(Beginning of SUPPLIED RECORDS)

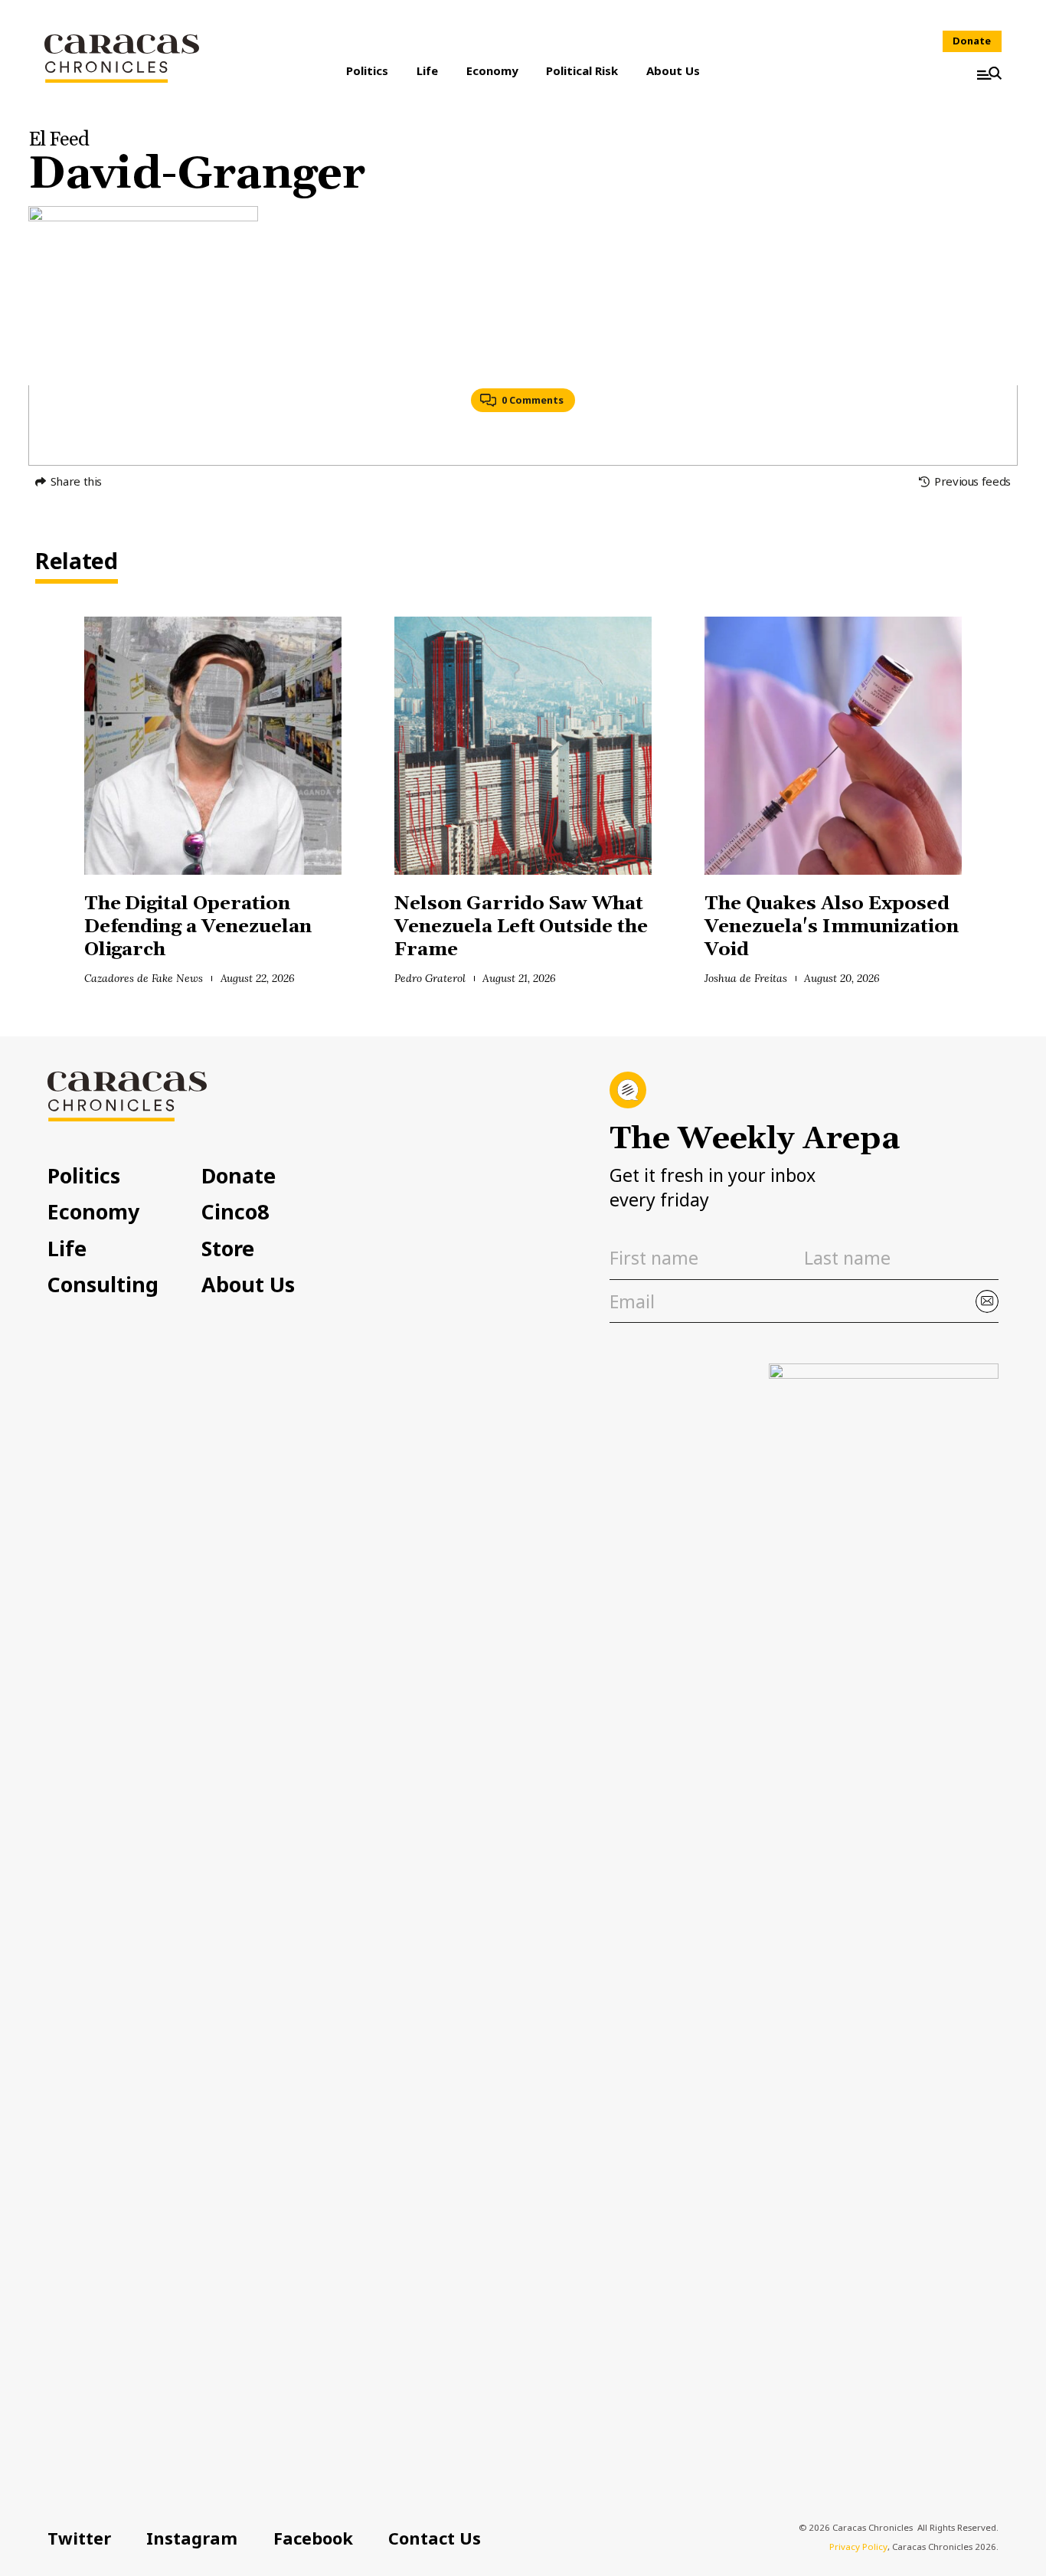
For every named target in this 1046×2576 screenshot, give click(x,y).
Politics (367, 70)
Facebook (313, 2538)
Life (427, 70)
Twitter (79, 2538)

(End of SUPPLIED RECORDS)

WORK REQUEST: Carry over each record above character for character, with the pictures left out.

ANSWER TO THE PROBLEM:
For every named target in this 1046×2576 screenshot, give click(x,y).
Politics (367, 70)
Facebook (313, 2538)
Life (427, 70)
Twitter (79, 2538)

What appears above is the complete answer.